Exercise details:
A verbatim reproduction of all the entries is needed.

Exercise materials:
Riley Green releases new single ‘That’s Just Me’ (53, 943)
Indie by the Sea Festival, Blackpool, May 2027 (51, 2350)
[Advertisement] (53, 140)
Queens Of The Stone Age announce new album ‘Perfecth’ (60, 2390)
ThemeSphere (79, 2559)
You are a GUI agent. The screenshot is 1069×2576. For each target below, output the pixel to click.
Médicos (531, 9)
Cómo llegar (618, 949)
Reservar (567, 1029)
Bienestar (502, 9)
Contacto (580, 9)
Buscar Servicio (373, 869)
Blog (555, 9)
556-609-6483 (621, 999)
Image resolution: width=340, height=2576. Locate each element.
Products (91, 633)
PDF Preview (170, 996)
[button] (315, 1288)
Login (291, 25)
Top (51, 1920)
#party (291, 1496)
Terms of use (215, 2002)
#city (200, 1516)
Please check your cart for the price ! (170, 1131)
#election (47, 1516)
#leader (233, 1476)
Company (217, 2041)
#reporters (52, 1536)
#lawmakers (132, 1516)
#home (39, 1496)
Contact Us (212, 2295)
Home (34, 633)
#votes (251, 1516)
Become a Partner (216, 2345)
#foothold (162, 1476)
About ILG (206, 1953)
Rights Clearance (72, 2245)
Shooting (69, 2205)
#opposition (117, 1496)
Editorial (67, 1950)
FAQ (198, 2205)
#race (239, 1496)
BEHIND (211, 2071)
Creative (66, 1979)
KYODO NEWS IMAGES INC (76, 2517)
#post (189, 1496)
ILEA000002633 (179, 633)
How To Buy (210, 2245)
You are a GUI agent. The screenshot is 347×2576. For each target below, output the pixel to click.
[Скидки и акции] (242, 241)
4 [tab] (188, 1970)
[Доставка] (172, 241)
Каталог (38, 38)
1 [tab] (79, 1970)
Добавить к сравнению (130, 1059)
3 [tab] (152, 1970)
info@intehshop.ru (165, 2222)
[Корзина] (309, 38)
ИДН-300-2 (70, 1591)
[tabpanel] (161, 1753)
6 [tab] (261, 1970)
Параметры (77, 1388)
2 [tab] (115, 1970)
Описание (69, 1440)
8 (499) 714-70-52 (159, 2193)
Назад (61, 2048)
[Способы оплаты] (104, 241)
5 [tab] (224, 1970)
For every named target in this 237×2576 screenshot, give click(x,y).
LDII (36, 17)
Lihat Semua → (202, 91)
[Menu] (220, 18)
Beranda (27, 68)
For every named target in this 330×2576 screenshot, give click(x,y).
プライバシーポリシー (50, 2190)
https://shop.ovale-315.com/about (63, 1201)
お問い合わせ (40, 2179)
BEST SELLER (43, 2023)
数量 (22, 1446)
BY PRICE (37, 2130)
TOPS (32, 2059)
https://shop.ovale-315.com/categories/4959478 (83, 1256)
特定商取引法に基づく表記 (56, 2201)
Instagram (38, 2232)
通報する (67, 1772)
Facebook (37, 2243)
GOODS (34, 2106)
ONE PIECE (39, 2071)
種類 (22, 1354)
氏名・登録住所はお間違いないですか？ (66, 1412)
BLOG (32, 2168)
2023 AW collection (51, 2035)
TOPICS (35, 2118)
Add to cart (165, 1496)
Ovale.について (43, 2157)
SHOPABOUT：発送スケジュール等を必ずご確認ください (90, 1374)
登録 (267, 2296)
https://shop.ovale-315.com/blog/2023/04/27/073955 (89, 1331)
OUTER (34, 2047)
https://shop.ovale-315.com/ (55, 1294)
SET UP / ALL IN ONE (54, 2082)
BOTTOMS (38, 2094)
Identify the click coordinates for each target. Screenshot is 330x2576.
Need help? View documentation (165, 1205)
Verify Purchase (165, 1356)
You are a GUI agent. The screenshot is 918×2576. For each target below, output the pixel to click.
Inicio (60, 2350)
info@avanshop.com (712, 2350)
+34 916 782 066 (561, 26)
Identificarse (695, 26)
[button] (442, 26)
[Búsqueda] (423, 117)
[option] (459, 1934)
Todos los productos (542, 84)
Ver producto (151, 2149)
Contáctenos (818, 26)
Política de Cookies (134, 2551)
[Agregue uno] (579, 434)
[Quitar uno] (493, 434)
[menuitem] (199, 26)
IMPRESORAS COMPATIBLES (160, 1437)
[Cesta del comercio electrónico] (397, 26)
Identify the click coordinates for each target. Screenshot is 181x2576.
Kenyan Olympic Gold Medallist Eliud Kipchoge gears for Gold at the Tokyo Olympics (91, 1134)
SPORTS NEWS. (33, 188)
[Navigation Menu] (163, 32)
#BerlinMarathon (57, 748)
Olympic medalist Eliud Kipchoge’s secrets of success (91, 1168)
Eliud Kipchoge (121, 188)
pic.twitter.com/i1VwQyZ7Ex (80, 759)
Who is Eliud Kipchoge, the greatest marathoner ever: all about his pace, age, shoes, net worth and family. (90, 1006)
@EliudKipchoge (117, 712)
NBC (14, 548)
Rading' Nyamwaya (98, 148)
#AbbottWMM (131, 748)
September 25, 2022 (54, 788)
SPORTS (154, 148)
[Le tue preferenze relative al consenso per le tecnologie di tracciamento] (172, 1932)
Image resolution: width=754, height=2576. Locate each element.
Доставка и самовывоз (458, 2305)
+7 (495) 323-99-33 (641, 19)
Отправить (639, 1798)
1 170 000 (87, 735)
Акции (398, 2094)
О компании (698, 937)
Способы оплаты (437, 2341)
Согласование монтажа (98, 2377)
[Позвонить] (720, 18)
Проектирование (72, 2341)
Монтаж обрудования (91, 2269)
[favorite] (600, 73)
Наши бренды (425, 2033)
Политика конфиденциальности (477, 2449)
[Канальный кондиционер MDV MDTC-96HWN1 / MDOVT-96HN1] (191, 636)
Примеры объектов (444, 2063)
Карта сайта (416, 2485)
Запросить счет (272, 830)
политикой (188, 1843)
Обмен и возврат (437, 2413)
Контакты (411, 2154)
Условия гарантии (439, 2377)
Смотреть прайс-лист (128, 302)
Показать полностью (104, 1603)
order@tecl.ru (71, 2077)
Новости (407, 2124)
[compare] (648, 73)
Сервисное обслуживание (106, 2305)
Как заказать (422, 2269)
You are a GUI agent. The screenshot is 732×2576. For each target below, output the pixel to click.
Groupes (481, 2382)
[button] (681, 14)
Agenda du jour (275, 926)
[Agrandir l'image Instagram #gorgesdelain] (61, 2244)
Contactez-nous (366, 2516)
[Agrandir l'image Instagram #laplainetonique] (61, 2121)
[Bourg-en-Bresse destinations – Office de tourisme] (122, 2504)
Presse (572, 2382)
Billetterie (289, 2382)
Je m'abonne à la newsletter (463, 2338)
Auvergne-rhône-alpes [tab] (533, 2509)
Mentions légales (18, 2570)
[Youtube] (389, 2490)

Completed exercise:
Riley Green releases new single ‘That’s Just Me’ (53, 943)
Indie by the Sea Festival, Blackpool, May 2027 (51, 2350)
[Advertisement] (53, 140)
Queens Of The Stone Age announce new album ‘Perfecth’ (60, 2390)
ThemeSphere (79, 2559)
You are a GUI agent. The screenshot is 1069×2576. For each target below, output the pixel to click.
Médicos (531, 9)
Cómo llegar (618, 949)
Reservar (567, 1029)
Bienestar (502, 9)
Contacto (580, 9)
Buscar Servicio (373, 869)
Blog (555, 9)
556-609-6483 (621, 999)
Image resolution: width=340, height=2576. Locate each element.
Products (91, 633)
PDF Preview (170, 996)
[button] (315, 1288)
Login (291, 25)
Top (51, 1920)
#party (291, 1496)
Terms of use (215, 2002)
#city (200, 1516)
Please check your cart for the price ! (170, 1131)
#election (47, 1516)
#leader (233, 1476)
Company (217, 2041)
#reporters (52, 1536)
#lawmakers (132, 1516)
#home (39, 1496)
Contact Us (212, 2295)
Home (34, 633)
#votes (251, 1516)
Become a Partner (216, 2345)
#foothold (162, 1476)
About ILG (206, 1953)
Rights Clearance (72, 2245)
Shooting (69, 2205)
#opposition (117, 1496)
Editorial (67, 1950)
FAQ (198, 2205)
#race (239, 1496)
BEHIND (211, 2071)
Creative (66, 1979)
KYODO NEWS IMAGES INC (76, 2517)
#post (189, 1496)
ILEA000002633 (179, 633)
How To Buy (210, 2245)
You are a GUI agent. The screenshot is 347×2576. For each target below, output the pixel to click.
[Скидки и акции] (242, 241)
4 [tab] (188, 1970)
[Доставка] (172, 241)
Каталог (38, 38)
1 [tab] (79, 1970)
Добавить к сравнению (130, 1059)
3 [tab] (152, 1970)
info@intehshop.ru (165, 2222)
[Корзина] (309, 38)
ИДН-300-2 (70, 1591)
[tabpanel] (161, 1753)
6 [tab] (261, 1970)
Параметры (77, 1388)
2 [tab] (115, 1970)
Описание (69, 1440)
8 (499) 714-70-52 (159, 2193)
Назад (61, 2048)
[Способы оплаты] (104, 241)
5 [tab] (224, 1970)
For every named target in this 237×2576 screenshot, give click(x,y).
LDII (36, 17)
Lihat Semua → (202, 91)
[Menu] (220, 18)
Beranda (27, 68)
For every named target in this 330×2576 screenshot, give click(x,y).
プライバシーポリシー (50, 2190)
https://shop.ovale-315.com/about (63, 1201)
お問い合わせ (40, 2179)
BEST SELLER (43, 2023)
数量 (22, 1446)
BY PRICE (37, 2130)
TOPS (32, 2059)
https://shop.ovale-315.com/categories/4959478 (83, 1256)
特定商取引法に基づく表記 (56, 2201)
Instagram (38, 2232)
通報する (67, 1772)
Facebook (37, 2243)
GOODS (34, 2106)
ONE PIECE (39, 2071)
種類 (22, 1354)
氏名・登録住所はお間違いないですか？ (66, 1412)
BLOG (32, 2168)
2023 AW collection (51, 2035)
TOPICS (35, 2118)
Add to cart (165, 1496)
Ovale.について (43, 2157)
SHOPABOUT：発送スケジュール等を必ずご確認ください (90, 1374)
登録 (267, 2296)
https://shop.ovale-315.com/blog/2023/04/27/073955 (89, 1331)
OUTER (34, 2047)
https://shop.ovale-315.com/ (55, 1294)
SET UP / ALL IN ONE (54, 2082)
BOTTOMS (38, 2094)
Identify the click coordinates for each target. Screenshot is 330x2576.
Need help? View documentation (165, 1205)
Verify Purchase (165, 1356)
You are a GUI agent. The screenshot is 918×2576. For each target below, output the pixel to click.
Inicio (60, 2350)
info@avanshop.com (712, 2350)
+34 916 782 066 (561, 26)
Identificarse (695, 26)
[button] (442, 26)
[Búsqueda] (423, 117)
[option] (459, 1934)
Todos los productos (542, 84)
Ver producto (151, 2149)
Contáctenos (818, 26)
Política de Cookies (134, 2551)
[Agregue uno] (579, 434)
[Quitar uno] (493, 434)
[menuitem] (199, 26)
IMPRESORAS COMPATIBLES (160, 1437)
[Cesta del comercio electrónico] (397, 26)
Identify the click coordinates for each target. Screenshot is 181x2576.
Kenyan Olympic Gold Medallist Eliud Kipchoge gears for Gold at the Tokyo Olympics (91, 1134)
SPORTS NEWS. (33, 188)
[Navigation Menu] (163, 32)
#BerlinMarathon (57, 748)
Olympic medalist Eliud Kipchoge’s secrets of success (91, 1168)
Eliud Kipchoge (121, 188)
pic.twitter.com/i1VwQyZ7Ex (80, 759)
Who is Eliud Kipchoge, the greatest marathoner ever: all about his pace, age, shoes, net worth and family. (90, 1006)
@EliudKipchoge (117, 712)
NBC (14, 548)
Rading' Nyamwaya (98, 148)
#AbbottWMM (131, 748)
September 25, 2022 (54, 788)
SPORTS (154, 148)
[Le tue preferenze relative al consenso per le tecnologie di tracciamento] (172, 1932)
Image resolution: width=754, height=2576. Locate each element.
Доставка и самовывоз (458, 2305)
+7 (495) 323-99-33 (641, 19)
Отправить (639, 1798)
1 170 000 (87, 735)
Акции (398, 2094)
О компании (698, 937)
Способы оплаты (437, 2341)
Согласование монтажа (98, 2377)
[Позвонить] (720, 18)
Проектирование (72, 2341)
Монтаж обрудования (91, 2269)
[favorite] (600, 73)
Наши бренды (425, 2033)
Политика конфиденциальности (477, 2449)
[Канальный кондиционер MDV MDTC-96HWN1 / MDOVT-96HN1] (191, 636)
Примеры объектов (444, 2063)
Карта сайта (416, 2485)
Запросить счет (272, 830)
политикой (188, 1843)
Обмен и возврат (437, 2413)
Контакты (411, 2154)
Условия гарантии (439, 2377)
Смотреть прайс-лист (128, 302)
Показать полностью (104, 1603)
order@tecl.ru (71, 2077)
Новости (407, 2124)
[compare] (648, 73)
Сервисное обслуживание (106, 2305)
Как заказать (422, 2269)
You are a GUI agent. The screenshot is 732×2576. For each target below, output the pixel to click.
Groupes (481, 2382)
[button] (681, 14)
Agenda du jour (275, 926)
[Agrandir l'image Instagram #gorgesdelain] (61, 2244)
Contactez-nous (366, 2516)
[Agrandir l'image Instagram #laplainetonique] (61, 2121)
[Bourg-en-Bresse destinations – Office de tourisme] (122, 2504)
Presse (572, 2382)
Billetterie (289, 2382)
Je m'abonne à la newsletter (463, 2338)
Auvergne-rhône-alpes [tab] (533, 2509)
Mentions légales (18, 2570)
[Youtube] (389, 2490)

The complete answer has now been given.